Rachael recommends establishing a routine that you can really stick with each week.
‘You don’t have to go crazy. Just keep yourself moving. Do yoga on your off days or just go for a long walk around the block when you’re dealing with racing thoughts,’ she said.
It’s more important to be consistent than to go hard one day and then off the next.
2. Prioritise sleep
The second thing you can do to lower your stress levels is make sure you’re getting between seven and nine hours of sleep each night.
Again, create a sleep schedule that involves disconnecting from your phone and other blue light before going to bed, and ensure you wind down for at least 30 minutes before you switch the light off.
Rachael also recommends going to bed and getting up at loosely the same time each day in order to get your body used to a habit.
3. Eat a healthy diet
While easier said than done, a healthy diet can go a long way towards limiting your stress levels.

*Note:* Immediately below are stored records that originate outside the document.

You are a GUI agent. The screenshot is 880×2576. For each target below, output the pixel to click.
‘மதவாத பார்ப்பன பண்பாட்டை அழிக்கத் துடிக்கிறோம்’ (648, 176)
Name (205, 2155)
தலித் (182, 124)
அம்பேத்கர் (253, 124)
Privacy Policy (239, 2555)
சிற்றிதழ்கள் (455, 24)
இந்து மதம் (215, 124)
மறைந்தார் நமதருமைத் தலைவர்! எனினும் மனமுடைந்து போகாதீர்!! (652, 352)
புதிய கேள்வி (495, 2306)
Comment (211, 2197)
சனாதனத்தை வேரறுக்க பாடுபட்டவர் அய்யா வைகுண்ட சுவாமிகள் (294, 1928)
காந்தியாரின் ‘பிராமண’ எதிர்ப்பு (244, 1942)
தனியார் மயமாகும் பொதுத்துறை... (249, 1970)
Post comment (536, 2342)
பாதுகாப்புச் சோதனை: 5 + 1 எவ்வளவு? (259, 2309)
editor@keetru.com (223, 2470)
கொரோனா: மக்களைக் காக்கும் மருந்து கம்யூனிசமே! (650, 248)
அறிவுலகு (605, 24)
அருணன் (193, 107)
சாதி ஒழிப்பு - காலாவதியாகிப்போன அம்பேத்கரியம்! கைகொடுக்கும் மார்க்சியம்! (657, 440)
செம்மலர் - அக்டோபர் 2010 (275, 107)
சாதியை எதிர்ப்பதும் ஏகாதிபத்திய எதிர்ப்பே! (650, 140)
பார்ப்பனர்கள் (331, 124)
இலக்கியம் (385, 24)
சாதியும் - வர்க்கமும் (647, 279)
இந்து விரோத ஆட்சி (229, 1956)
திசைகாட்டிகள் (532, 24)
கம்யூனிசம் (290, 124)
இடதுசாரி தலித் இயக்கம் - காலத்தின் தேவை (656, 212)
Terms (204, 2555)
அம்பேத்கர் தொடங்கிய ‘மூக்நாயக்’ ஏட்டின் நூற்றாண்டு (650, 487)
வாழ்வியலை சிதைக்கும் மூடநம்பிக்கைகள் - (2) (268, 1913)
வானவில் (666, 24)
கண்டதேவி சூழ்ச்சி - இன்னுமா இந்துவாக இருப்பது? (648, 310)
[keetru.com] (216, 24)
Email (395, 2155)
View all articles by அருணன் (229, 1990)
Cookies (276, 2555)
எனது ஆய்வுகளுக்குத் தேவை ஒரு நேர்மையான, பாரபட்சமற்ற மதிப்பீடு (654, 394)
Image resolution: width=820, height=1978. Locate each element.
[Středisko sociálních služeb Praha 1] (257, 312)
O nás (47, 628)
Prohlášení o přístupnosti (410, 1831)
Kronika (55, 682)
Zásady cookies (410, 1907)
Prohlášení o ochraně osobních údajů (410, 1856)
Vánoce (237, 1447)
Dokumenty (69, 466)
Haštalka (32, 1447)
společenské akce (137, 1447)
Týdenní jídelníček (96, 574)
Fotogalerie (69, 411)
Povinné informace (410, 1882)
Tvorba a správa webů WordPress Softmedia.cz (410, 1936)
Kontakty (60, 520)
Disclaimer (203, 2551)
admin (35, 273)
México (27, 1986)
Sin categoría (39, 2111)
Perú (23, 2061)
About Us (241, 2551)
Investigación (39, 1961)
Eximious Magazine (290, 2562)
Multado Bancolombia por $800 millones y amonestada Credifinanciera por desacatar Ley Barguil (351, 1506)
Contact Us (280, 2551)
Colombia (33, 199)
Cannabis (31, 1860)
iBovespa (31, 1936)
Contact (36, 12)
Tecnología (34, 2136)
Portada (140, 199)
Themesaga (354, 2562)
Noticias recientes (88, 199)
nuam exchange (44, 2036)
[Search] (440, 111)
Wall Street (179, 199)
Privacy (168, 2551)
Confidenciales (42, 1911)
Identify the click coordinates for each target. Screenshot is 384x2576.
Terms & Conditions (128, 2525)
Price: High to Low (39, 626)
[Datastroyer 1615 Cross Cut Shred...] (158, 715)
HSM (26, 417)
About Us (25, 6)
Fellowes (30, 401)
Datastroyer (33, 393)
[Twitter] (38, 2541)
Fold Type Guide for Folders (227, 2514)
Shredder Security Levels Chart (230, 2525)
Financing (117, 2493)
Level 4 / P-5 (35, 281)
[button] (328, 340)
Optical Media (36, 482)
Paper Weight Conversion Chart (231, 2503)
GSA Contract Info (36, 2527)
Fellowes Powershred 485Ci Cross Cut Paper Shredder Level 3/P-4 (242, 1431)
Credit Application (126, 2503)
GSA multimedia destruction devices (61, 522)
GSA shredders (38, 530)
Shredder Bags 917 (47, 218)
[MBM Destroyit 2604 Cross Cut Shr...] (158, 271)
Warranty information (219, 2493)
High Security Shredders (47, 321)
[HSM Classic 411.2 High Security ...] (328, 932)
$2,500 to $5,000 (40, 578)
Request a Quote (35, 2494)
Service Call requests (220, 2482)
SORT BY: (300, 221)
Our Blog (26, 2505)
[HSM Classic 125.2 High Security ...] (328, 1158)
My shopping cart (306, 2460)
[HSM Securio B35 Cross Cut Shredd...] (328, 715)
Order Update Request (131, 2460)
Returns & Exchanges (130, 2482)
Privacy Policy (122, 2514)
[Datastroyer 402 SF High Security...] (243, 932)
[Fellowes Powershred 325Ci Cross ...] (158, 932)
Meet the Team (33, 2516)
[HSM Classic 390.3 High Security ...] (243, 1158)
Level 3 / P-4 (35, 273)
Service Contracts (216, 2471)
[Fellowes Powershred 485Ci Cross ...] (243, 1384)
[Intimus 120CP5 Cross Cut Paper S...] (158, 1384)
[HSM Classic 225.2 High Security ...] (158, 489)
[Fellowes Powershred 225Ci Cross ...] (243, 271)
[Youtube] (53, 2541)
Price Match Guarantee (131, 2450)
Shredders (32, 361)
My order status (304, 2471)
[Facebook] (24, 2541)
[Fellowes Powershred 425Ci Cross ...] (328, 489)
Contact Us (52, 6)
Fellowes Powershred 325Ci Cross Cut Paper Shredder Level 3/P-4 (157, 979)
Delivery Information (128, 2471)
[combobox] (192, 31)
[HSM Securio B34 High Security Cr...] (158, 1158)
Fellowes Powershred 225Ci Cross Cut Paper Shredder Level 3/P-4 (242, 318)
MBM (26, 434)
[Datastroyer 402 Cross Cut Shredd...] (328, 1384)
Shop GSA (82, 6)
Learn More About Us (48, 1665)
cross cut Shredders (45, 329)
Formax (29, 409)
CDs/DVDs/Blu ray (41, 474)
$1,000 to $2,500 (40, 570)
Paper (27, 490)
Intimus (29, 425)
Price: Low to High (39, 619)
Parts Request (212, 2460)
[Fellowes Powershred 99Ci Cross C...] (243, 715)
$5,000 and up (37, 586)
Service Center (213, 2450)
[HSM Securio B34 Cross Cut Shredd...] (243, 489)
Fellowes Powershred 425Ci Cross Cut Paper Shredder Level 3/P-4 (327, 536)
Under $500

‘Ditch the processed ingredients and eat a diet full of wholegrains, lean proteins, vitamins, fruit, and fresh veg,’ Rachael said.
‘These foods are full of the nutrients you need to combat feelings of stress and maintain your health.’
4. Find ways to relax
Rachael manages her own stress by doing something relaxing each and every single day.
Whether it’s reading a book, practising gratitude or watching your favourite TV show, do something that makes you relaxed.
5. Work with a professional
If nothing else works and you still feel stressed, the PT said you may need to see a professional.
Find a therapist you are comfortable working with, and then explore the reasons why you’re stressed.
Finally, if you can, Rachael said you should try not to let your stress overwhelm you.
‘The sooner you start committing yourself to finding ways to feel better, the easier it will be to see improvements,’ she said.